**BRIEF:** The data below has to be returned exactly, down to the last character.

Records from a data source
++++++++++++++++++++
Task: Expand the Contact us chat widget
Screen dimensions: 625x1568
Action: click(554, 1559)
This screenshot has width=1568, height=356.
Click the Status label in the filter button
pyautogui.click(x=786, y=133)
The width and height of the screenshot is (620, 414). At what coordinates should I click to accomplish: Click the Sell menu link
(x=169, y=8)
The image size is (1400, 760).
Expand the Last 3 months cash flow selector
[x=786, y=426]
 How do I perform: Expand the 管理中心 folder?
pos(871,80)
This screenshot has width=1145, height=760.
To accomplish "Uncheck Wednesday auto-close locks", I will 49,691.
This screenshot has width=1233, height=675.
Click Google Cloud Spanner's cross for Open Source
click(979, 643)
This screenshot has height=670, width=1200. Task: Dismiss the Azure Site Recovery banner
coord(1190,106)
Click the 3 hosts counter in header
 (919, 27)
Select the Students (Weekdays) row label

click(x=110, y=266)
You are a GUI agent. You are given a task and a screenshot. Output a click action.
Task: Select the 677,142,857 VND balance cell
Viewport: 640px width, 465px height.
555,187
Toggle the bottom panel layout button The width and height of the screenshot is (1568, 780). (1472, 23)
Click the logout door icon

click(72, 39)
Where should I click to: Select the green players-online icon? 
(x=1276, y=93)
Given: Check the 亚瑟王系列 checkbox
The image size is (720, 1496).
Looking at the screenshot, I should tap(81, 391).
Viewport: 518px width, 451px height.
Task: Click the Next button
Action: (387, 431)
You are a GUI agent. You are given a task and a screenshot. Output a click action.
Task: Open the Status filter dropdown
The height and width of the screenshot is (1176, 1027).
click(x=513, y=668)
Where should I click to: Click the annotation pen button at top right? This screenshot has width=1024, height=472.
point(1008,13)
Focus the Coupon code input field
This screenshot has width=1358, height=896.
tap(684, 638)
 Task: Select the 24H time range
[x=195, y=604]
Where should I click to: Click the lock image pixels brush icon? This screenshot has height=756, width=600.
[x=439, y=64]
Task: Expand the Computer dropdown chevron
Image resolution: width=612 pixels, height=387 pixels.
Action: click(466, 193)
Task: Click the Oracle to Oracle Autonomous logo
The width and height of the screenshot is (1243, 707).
++++++++++++++++++++
**RESPONSE BELOW:**
Task: Expand the Contact us chat widget
Screen dimensions: 625x1568
Action: click(554, 1559)
This screenshot has width=1568, height=356.
Click the Status label in the filter button
pyautogui.click(x=786, y=133)
The width and height of the screenshot is (620, 414). At what coordinates should I click to accomplish: Click the Sell menu link
(x=169, y=8)
The image size is (1400, 760).
Expand the Last 3 months cash flow selector
[x=786, y=426]
 How do I perform: Expand the 管理中心 folder?
pos(871,80)
This screenshot has width=1145, height=760.
To accomplish "Uncheck Wednesday auto-close locks", I will 49,691.
This screenshot has width=1233, height=675.
Click Google Cloud Spanner's cross for Open Source
click(979, 643)
This screenshot has height=670, width=1200. Task: Dismiss the Azure Site Recovery banner
coord(1190,106)
Click the 3 hosts counter in header
 (919, 27)
Select the Students (Weekdays) row label

click(x=110, y=266)
You are a GUI agent. You are given a task and a screenshot. Output a click action.
Task: Select the 677,142,857 VND balance cell
Viewport: 640px width, 465px height.
555,187
Toggle the bottom panel layout button The width and height of the screenshot is (1568, 780). (1472, 23)
Click the logout door icon

click(72, 39)
Where should I click to: Select the green players-online icon? 
(x=1276, y=93)
Given: Check the 亚瑟王系列 checkbox
The image size is (720, 1496).
Looking at the screenshot, I should tap(81, 391).
Viewport: 518px width, 451px height.
Task: Click the Next button
Action: (387, 431)
You are a GUI agent. You are given a task and a screenshot. Output a click action.
Task: Open the Status filter dropdown
The height and width of the screenshot is (1176, 1027).
click(x=513, y=668)
Where should I click to: Click the annotation pen button at top right? This screenshot has width=1024, height=472.
point(1008,13)
Focus the Coupon code input field
This screenshot has width=1358, height=896.
tap(684, 638)
 Task: Select the 24H time range
[x=195, y=604]
Where should I click to: Click the lock image pixels brush icon? This screenshot has height=756, width=600.
[x=439, y=64]
Task: Expand the Computer dropdown chevron
Image resolution: width=612 pixels, height=387 pixels.
Action: click(466, 193)
Task: Click the Oracle to Oracle Autonomous logo
The width and height of the screenshot is (1243, 707).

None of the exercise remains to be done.